Could you print the listing again exactly, omitting the pictures?

* [Material provided]:
---

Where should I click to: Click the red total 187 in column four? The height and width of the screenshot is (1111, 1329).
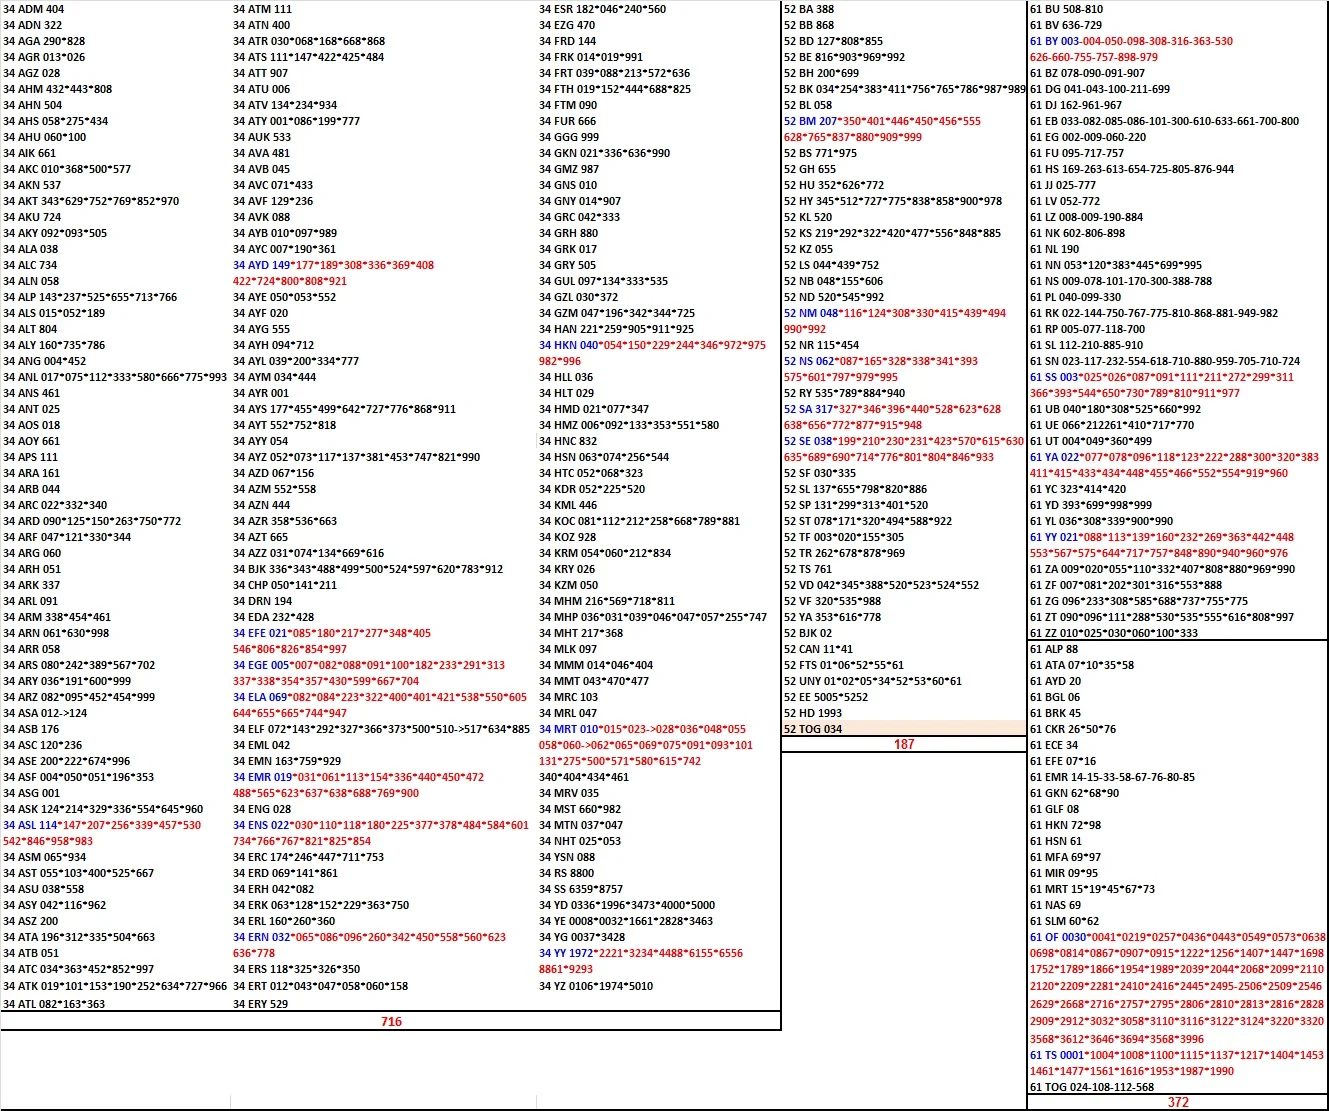pos(902,744)
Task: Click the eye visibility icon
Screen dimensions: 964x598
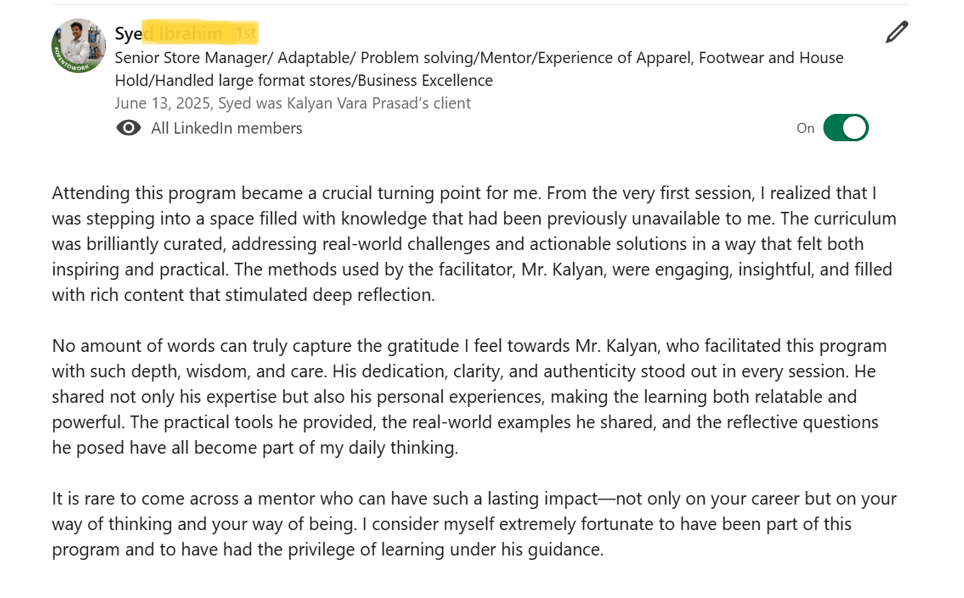Action: (128, 128)
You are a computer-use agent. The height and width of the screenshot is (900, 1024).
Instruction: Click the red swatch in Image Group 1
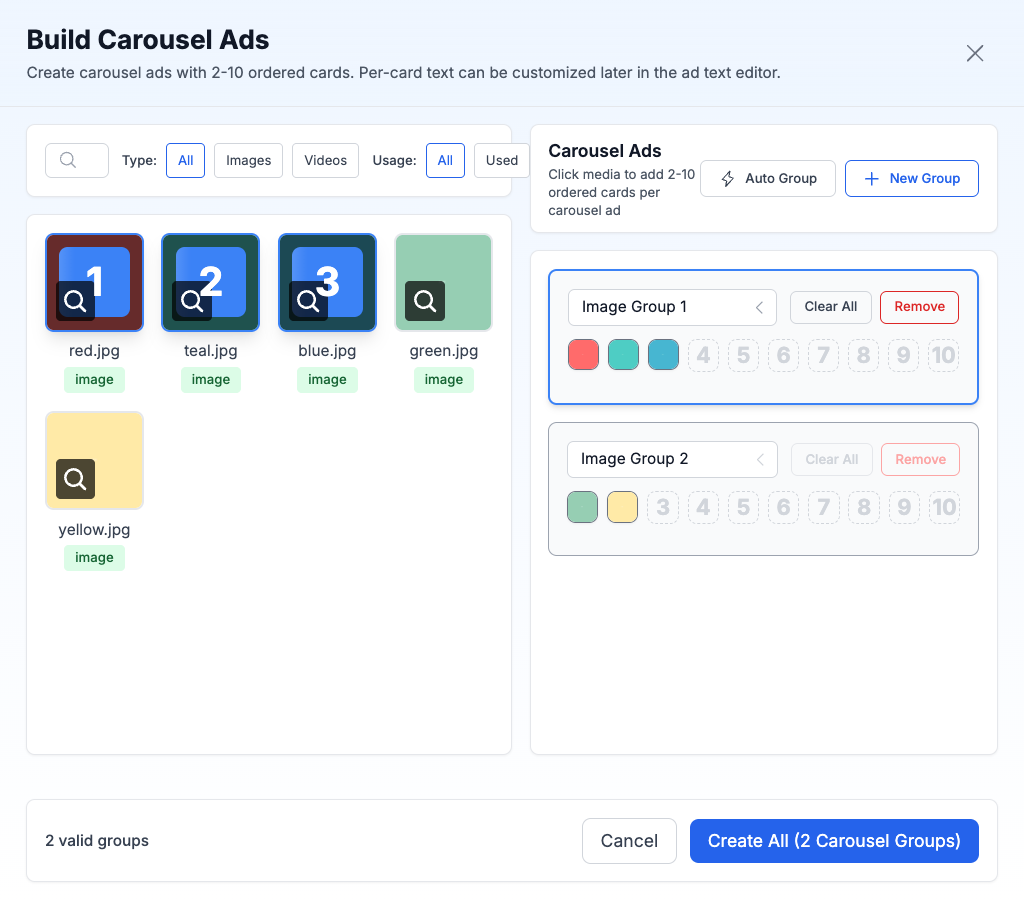pos(583,355)
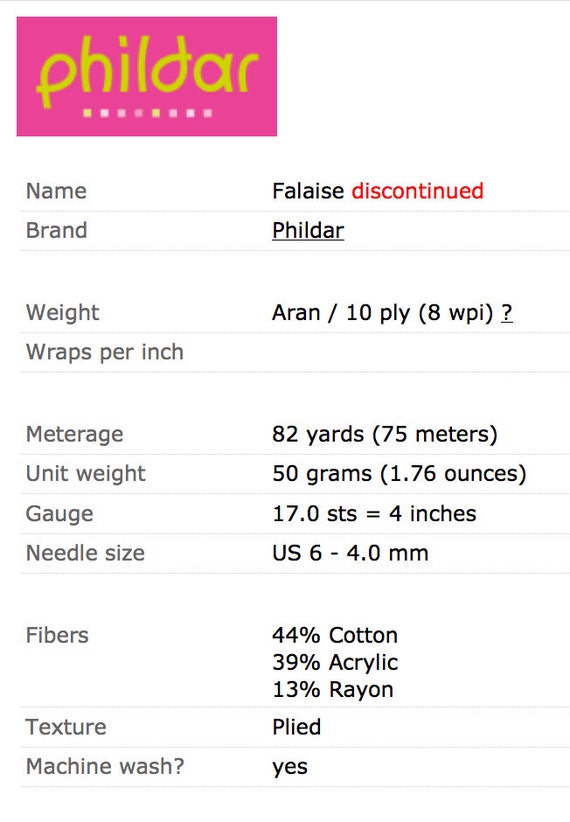Open the Phildar brand link

pyautogui.click(x=308, y=231)
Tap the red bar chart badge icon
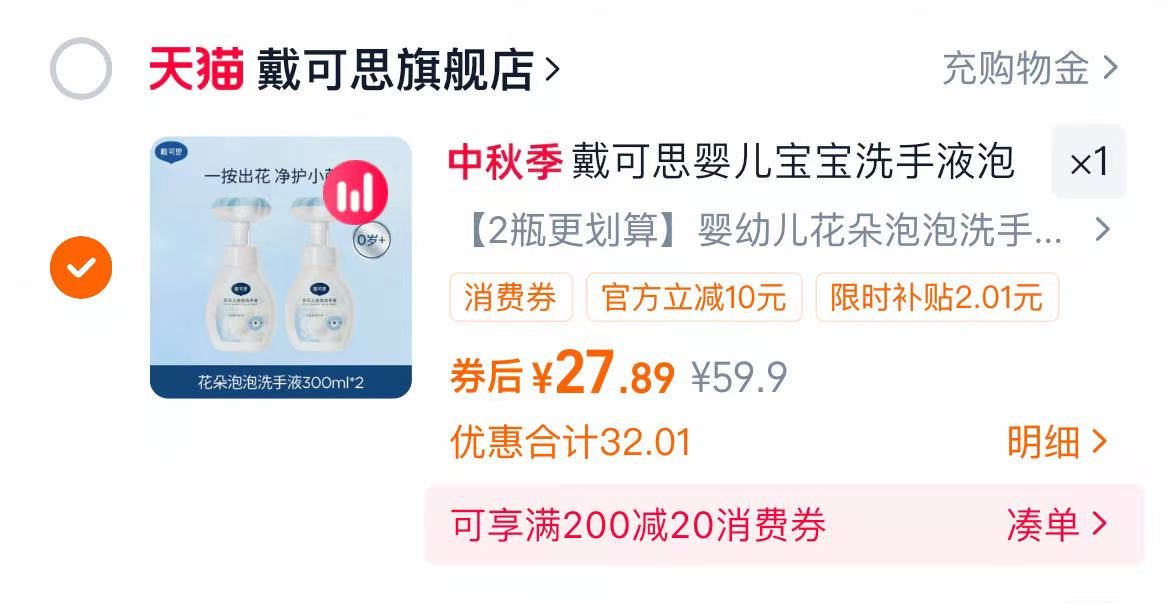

---

* [Solution to the problem]:
Where should I click to: Click the red total 187 in column four? The height and width of the screenshot is (1111, 1329).
pos(902,744)
Task: Click the eye visibility icon
Screen dimensions: 964x598
Action: (128, 128)
You are a computer-use agent. The height and width of the screenshot is (900, 1024).
Instruction: Click the red swatch in Image Group 1
pos(583,355)
Open the Phildar brand link

pyautogui.click(x=308, y=231)
Tap the red bar chart badge icon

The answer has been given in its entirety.